The back is darker than the rest of the body, the sides are silver, and the belly is tinted slightly red. Most fins are a faint orange or red-yellow color, and there is a black spot on the caudal peduncle that continues onto the central caudal rays. The anal fin is unpigmented. There is a single humeral spot that demonstrates variation; it can be rectangular, triangular, or indistinct.

Though A. argentatus is visually similar to congener A. mexicanus (the Mexican tetra) in many ways, there are various morphometric differences between the two. These include fewer anal-fin rays in A. argentatus (21–25, modally 23 in A. mexicanus), a more slender body (37% SL in A. mexicanus), and a longer anal fin (14% SL or longer, mean 16% in A. argentatus, vs. 15% SL or shorter, mean 13% in A. mexicanus).

=== Sexual Dimorphism ===
On the anal-fin rays of mature males, there are small fleshy protrusions or spines sometimes referred to as nuptial tubercles. In other species of the genus, these are present in different ways; for instance, on Astyanax acatlanensis, some of these tubercles are bifid (vs. all simple in A. argentatus), and they are only present on the pelvic fin of Astyanax rioverde.

== Distribution and ecology ==
The type locality of A. argentatus was reported as the upper tributaries of the Nueces River, in the U.S. state of Texas. Further specimens have been collected from Aramberri, a municipality in the Mexican state of Nuevo León. It remains the northernmost species within the genus Astyanax. It has been described as "a Nearctic representative of a Neotropical clade".

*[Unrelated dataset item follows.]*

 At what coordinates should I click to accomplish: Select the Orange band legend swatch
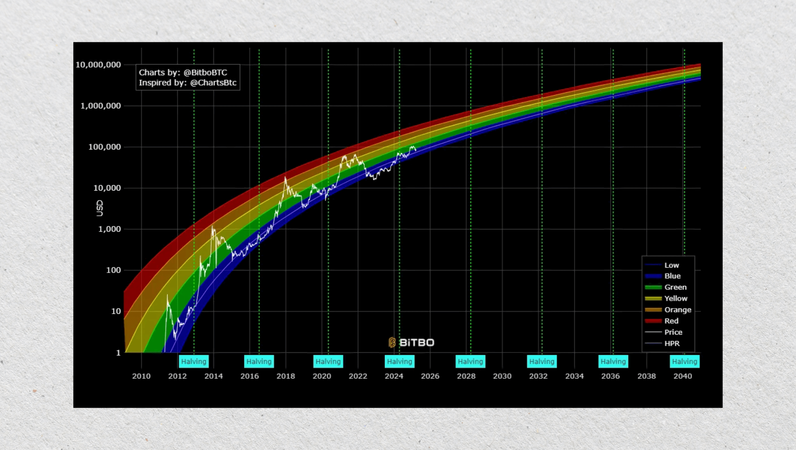pos(653,310)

The Nueces River is in a region of low rainfall, but it is fed by various springs and aquifers, which means that it is largely composed of clear and cool water. The riparian vegetation of the region is healthy; little is known about the feeding habits of A. argentatus, but other members of Astyanax near robust riparian zones feed on the resulting plentiful allochthonous material, and are otherwise flexible omnivores.

== Conservation status ==
The IUCN considers A. argentatus a species of least concern. Despite a fragmented population, it is often one of the most frequent species when it is present at surveyed sites, and appears to be adaptable enough for high survivability.

Though the species itself is healthy, some of the habitats of A. argentatus are at minor risk due to human recreational use; for instance, small-scale pollution from nearby hiking trails and campgrounds affects the Nueces River. However, protections have been passed to prevent the usage of personal vehicles, such as ATVs, in various areas relevant to the watershed, which shields the riparian zone and prevents contamination from fuel and exhaust fumes.